The Medical Interview

Studies have shown that 60-80% of diagnosis are made on the medical history one takes from a patient, therefore it is a very important skill to perfect.

All of these skills interweave throughout the discussion of the presenting illness:

1. Eliciting the patient's narrative about the presenting problem

- Asking Open Questions: invite the patient to "open up" by saying, "Could you tell me about this pain from the beginning?" Open questions encourage the patient to express the presenting problem in their own words and bring in all the relevant factors from the patient's POW.

- Establish Motivation: identify the reason(s) for attenting today

- Facilitation techniques: "Uh-huh," nods, and paraphrasing info encourage patient's opening up.

- Responding to patient's emotional reactions: Either reflect on the patient's feelings as you have understood them ("You have been feeling sad since that event") or legitimize their feelinds ("most people worried when they have chest pain," or "It is natural to be concerned when your baby is ill").

- Summarizing and Feedback

- Probing to Completeness: "Is there anything else concerning you?"

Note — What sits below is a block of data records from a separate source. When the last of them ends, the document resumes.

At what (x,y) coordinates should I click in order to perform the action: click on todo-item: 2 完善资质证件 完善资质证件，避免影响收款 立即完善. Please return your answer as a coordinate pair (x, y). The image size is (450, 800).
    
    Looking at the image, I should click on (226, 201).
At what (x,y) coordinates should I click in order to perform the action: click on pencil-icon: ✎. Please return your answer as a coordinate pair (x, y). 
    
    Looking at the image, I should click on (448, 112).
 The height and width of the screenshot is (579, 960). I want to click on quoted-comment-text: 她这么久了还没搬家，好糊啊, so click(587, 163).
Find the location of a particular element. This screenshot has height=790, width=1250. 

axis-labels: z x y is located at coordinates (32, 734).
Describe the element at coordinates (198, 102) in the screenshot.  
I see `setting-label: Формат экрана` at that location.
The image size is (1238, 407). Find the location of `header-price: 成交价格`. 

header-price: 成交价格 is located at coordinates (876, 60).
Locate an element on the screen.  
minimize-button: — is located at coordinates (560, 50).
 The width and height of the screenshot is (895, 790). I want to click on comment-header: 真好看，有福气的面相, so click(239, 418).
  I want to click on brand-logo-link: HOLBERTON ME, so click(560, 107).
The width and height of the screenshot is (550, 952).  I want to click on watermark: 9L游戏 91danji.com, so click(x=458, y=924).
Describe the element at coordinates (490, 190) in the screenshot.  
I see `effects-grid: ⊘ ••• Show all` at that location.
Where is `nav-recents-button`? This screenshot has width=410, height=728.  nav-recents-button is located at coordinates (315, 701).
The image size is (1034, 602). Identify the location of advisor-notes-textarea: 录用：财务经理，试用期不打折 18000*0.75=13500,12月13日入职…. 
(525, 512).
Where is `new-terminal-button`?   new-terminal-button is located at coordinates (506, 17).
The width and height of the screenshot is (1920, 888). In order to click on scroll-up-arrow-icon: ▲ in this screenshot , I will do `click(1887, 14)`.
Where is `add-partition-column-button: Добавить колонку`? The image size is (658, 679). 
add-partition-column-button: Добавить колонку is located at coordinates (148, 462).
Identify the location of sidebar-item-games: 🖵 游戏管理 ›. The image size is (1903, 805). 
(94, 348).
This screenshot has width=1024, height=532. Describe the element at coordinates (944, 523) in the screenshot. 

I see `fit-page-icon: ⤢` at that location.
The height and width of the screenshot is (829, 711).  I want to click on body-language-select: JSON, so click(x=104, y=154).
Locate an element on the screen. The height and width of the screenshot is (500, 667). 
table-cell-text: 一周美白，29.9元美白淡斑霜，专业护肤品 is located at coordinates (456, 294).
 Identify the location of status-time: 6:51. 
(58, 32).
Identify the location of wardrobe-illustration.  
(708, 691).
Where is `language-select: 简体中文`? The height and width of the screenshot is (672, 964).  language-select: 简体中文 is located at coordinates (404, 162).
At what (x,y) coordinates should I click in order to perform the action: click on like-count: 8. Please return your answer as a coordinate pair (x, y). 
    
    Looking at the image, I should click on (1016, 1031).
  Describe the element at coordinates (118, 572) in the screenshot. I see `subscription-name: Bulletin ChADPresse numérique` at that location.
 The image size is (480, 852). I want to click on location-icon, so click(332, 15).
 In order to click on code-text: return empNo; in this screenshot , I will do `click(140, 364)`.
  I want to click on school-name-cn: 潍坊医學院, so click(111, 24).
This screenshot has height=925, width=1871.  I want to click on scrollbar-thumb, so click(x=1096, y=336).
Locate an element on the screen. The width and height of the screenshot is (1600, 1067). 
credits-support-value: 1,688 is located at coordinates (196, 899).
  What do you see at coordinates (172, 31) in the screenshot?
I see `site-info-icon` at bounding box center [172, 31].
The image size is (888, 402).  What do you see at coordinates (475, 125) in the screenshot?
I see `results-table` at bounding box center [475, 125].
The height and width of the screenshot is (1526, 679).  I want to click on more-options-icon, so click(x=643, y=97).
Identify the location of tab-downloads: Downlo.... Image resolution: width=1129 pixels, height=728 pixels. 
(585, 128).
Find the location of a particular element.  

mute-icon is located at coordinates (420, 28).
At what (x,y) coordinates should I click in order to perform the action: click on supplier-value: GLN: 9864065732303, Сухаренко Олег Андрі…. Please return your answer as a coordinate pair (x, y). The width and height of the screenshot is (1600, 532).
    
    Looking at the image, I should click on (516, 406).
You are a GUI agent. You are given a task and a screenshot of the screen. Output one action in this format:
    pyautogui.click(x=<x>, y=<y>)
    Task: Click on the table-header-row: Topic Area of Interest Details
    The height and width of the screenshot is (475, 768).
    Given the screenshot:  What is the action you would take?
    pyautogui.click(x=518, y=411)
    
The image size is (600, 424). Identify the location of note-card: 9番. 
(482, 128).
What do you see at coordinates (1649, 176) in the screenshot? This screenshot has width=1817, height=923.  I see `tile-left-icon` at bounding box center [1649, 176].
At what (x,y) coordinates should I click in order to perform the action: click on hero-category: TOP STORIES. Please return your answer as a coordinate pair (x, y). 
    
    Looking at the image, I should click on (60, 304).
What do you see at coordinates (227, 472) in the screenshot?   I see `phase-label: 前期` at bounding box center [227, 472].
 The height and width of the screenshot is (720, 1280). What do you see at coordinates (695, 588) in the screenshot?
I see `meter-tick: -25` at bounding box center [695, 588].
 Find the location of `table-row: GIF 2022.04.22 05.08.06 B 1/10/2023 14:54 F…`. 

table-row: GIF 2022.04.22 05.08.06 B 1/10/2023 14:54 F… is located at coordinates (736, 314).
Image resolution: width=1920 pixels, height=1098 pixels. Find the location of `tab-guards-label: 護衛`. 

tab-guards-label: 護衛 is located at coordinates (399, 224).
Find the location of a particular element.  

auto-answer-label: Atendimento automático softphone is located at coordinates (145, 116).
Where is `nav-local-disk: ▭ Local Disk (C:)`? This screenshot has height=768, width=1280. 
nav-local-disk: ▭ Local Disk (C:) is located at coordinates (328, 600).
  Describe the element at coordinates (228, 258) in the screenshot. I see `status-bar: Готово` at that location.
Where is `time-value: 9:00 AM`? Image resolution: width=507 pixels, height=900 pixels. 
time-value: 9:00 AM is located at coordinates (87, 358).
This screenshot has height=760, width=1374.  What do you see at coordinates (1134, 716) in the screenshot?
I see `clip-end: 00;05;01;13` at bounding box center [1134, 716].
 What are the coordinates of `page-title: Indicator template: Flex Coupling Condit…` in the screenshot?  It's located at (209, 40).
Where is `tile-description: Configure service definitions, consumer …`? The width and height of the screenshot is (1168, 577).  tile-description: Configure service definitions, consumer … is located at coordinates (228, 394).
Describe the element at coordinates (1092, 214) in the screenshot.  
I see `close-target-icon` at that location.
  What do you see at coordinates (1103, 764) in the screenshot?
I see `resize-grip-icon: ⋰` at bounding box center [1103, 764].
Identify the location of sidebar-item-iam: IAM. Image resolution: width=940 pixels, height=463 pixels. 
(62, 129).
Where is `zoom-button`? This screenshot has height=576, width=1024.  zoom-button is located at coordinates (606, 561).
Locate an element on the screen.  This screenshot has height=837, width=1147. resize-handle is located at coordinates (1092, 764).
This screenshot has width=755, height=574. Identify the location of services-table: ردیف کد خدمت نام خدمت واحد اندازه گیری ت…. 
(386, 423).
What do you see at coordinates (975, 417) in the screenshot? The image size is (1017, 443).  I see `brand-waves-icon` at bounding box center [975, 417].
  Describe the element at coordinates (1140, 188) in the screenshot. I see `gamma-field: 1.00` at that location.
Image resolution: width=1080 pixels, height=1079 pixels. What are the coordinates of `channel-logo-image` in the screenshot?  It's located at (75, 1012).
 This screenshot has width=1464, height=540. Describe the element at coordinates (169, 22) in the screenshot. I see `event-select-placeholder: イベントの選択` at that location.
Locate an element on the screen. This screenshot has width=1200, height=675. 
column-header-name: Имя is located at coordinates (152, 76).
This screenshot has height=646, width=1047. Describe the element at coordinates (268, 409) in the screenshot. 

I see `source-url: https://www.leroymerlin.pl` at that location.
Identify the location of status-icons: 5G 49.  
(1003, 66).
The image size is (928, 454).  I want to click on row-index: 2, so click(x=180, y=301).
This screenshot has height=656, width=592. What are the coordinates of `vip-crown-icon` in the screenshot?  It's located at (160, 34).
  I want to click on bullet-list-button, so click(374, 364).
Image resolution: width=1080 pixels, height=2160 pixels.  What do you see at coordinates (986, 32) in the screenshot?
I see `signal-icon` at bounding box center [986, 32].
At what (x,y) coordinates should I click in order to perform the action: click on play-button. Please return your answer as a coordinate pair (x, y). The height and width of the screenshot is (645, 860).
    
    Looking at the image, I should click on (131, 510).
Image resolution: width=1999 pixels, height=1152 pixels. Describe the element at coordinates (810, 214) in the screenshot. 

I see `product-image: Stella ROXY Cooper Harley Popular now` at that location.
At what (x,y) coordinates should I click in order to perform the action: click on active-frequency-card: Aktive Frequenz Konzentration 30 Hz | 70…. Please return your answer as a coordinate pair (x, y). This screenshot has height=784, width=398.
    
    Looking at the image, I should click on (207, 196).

2. The skill to assemble the informaiton obtained from a medical (disease) perspective

A neat trick to remember the diagnostic questions one can ask:

WWQQAAB:

- Where: The location and radiation of a symptom
- When: When it began, fluctuation over time, duration
- Quality: What it feels like
- Quantity: Intensity, extent, degree of disability
- Aggravating and Alleviating factors: what makes it worse/better
- Associated symptoms: other symptoms that have occurred with the main symptom
- Beleifs: the patient's beliefs about the symptoms

3. The skill to enable patients to talk about how the illness is impacting on their life circumstances.

The patient's perspective includes ideas, feelings, expectations and effects. In a patient centred approach to the medical interview it is just as important to explore this area as the Medical perspective in part 2 above.